Enunciado da tarefa> Segundo os dados do Instituto de Segurança Pública citados no texto sobre desaparecimentos no Estado do Rio, quantas pessoas desapareceram no estado em 2023?

Texto selecionado>
####################
Lemuel não é a única vítima de desaparecimento forçado (quando a pessoa some contra sua vontade). Este tipo de violência não é tipificada pela Polícia Civil, sendo contabilizada ao lado de outros desaparecimentos como, por exemplo, quando alguém se perde, foge de casa ou tem lapso de memória.

Dados do Instituto de Segurança Pública (ISP) revelam que 5.815 pessoas desapareceram no Estado do Rio, em 2023, uma média de 15,9 casos por dia. Houve um aumento de 10% na comparação com o ano de 2022, que registrou 5.255 desparecidos.

Sem resposta

A família do entregador Kesley Domingos de Freitas, de 22 anos, também não conseguiu se despedir do rapaz. Na noite do dia 19 de janeiro de 2022, ele estava lavando a motocicleta que usava para trabalhar, no Bairro Km32, em Nova Iguaçu, quando homens armados desceram de um carro e o renderam. Ele foi colocado à força em um veículo e nunca mais apareceu.
####################
[Itens da coleção]
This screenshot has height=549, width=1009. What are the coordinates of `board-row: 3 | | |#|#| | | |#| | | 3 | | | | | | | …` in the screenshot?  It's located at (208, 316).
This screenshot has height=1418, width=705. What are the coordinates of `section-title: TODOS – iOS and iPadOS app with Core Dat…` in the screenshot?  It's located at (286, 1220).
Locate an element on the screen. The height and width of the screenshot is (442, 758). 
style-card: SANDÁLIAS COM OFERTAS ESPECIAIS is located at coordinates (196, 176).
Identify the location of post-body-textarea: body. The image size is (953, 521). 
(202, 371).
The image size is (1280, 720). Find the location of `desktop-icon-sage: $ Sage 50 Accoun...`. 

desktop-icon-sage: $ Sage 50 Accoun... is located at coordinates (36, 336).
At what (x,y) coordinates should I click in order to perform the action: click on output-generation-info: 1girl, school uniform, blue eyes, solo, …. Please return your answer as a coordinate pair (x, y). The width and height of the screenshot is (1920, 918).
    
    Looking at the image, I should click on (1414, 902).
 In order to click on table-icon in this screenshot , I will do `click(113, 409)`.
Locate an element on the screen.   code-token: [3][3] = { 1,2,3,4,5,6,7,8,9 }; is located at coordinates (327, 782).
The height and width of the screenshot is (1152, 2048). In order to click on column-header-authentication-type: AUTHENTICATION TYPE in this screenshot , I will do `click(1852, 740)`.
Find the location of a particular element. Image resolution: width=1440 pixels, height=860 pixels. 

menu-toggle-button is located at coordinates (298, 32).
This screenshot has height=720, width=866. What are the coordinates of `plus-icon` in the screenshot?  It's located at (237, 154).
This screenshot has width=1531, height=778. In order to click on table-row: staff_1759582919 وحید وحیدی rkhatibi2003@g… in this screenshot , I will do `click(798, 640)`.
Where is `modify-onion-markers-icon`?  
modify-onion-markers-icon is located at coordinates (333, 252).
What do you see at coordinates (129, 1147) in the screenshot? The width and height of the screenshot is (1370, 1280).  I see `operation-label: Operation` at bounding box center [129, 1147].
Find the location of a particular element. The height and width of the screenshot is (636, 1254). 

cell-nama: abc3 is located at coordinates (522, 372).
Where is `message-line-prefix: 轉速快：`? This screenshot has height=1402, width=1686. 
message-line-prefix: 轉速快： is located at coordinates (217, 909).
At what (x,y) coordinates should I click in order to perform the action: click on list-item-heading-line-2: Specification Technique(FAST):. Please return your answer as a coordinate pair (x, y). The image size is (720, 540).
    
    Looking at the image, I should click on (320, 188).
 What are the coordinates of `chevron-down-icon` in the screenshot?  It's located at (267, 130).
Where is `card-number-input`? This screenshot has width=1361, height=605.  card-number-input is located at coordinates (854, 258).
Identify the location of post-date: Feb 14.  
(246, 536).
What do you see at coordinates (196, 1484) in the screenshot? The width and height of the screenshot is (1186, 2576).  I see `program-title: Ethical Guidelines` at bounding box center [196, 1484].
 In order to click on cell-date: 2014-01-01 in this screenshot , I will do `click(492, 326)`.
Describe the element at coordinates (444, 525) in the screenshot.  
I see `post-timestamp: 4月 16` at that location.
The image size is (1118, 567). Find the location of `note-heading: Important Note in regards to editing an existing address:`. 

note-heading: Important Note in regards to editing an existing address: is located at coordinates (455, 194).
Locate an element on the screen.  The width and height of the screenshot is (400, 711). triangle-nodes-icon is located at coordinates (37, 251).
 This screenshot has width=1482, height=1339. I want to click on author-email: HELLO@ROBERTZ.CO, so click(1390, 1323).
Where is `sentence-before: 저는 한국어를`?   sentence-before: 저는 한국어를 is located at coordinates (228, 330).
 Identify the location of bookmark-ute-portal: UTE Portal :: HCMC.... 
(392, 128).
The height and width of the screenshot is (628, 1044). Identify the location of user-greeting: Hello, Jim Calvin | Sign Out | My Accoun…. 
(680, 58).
####################
Sua resposta> 5.815 pessoas.